★★★☆
(Viviane Thill) Diffusé le 7 janvier par la chaîne arte, le documentaire en trois épisodes intitulé Décolonisations reste visible en rattrapage sur le site arte.tv jusqu’au 5 mars. Coécrite par l’historien Pierre Singaravélou et réalisée par Marc Ball et Karim Miské, cette production se démarque de plusieurs façons.
Ho-Chi Minh (c) Arte
Les trois auteurs affirment avoir voulu raconter l’histoire de la (dé)colonisation du point de vue des colonisés et notamment de tous ceux qui, à un moment ou un autre, se sont révoltés contre les colonisateurs européens. La colonisation est ainsi décrite comme inséparable de la décolonisation puisque, contrairement à ce qu’on a longtemps enseigné, cette dernière n’a pas commencé seulement après la 2e guerre mondiale mais dès le 19e siècle, « au premier jour de la colonisation ».
Chose rare pour un documentaire historique, celui-ci se passe des témoignages, face à la caméra, de spécialistes en tout genre mais est porté par la voix off de l’acteur Reda Kateb qui dit « nous » pour parler au nom de tous les colonisés et présente la vingtaine de personnages dont le documentaire évoque plus spécifiquement la lutte.

- TRAVAIL DEMANDÉ -
Reformulez sous forme de liste le paragraphe de l'extrait de page commençant par « Chose rare pour un documentaire historique », en conservant ses faits principaux.

- DONNÉES EXTRAITES -
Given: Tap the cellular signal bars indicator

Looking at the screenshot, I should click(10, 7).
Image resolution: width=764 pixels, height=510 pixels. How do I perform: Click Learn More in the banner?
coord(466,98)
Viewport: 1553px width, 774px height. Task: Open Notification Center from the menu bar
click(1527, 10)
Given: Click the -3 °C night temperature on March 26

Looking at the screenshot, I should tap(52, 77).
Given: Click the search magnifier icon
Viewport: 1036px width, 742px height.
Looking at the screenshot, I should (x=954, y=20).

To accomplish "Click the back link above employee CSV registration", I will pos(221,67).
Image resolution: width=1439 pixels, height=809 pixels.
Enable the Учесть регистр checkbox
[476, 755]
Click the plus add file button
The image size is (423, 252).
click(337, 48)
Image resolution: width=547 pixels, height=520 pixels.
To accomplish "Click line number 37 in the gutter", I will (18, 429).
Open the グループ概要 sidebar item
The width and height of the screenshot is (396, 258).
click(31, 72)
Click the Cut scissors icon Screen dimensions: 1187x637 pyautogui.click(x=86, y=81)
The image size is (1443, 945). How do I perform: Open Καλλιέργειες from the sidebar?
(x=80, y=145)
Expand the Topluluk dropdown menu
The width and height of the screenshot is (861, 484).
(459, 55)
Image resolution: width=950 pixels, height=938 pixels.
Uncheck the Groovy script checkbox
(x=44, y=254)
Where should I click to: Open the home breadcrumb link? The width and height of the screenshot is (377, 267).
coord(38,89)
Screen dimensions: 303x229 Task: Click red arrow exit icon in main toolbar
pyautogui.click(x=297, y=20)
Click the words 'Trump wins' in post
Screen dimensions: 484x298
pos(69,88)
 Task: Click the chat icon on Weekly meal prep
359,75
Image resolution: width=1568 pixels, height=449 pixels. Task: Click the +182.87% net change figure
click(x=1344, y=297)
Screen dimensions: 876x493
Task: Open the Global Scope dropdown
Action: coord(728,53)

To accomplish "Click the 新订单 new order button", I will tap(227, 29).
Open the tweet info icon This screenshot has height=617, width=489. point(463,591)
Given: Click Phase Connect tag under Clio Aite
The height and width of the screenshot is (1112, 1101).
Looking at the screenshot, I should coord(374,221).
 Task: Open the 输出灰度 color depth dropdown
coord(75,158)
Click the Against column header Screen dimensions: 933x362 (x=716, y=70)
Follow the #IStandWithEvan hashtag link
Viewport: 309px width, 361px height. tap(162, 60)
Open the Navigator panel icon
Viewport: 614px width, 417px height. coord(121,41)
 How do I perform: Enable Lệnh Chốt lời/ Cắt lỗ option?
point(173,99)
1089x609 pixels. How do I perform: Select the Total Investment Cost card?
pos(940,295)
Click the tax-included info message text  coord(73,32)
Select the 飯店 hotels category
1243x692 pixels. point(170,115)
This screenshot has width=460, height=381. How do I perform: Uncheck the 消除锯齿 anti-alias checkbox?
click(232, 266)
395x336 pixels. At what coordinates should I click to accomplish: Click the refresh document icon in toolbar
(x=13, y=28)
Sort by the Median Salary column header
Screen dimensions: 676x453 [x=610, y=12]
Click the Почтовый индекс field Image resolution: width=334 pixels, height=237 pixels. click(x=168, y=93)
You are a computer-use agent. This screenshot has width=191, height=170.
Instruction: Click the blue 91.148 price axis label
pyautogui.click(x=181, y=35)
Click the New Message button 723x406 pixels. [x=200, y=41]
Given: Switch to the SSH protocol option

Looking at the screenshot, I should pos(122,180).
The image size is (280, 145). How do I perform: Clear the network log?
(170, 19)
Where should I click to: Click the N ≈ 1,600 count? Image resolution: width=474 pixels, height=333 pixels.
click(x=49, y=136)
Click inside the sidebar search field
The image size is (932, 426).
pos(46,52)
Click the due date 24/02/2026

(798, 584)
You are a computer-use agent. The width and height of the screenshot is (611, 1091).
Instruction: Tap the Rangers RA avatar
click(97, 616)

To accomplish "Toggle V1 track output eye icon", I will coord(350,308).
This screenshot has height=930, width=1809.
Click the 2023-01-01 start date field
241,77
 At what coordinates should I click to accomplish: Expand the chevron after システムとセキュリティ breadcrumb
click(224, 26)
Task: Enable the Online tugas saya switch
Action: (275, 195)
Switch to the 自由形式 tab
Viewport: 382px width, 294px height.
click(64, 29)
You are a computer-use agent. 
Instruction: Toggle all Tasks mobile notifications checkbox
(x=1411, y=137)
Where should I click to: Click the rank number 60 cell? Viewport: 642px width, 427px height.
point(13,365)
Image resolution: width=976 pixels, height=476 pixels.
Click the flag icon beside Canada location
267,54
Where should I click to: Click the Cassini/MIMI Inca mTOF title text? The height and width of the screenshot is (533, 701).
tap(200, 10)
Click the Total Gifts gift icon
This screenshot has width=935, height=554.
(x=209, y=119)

- RÉPONSE ATTENDUE -
- Fait rare pour un documentaire historique, celui-ci se passe des témoignages de spécialistes face à la caméra.
- Il est porté par la voix off de l'acteur Reda Kateb.
- Celui-ci dit « nous » pour parler au nom de tous les colonisés.
- Il présente la vingtaine de personnages dont le documentaire évoque plus spécifiquement la lutte.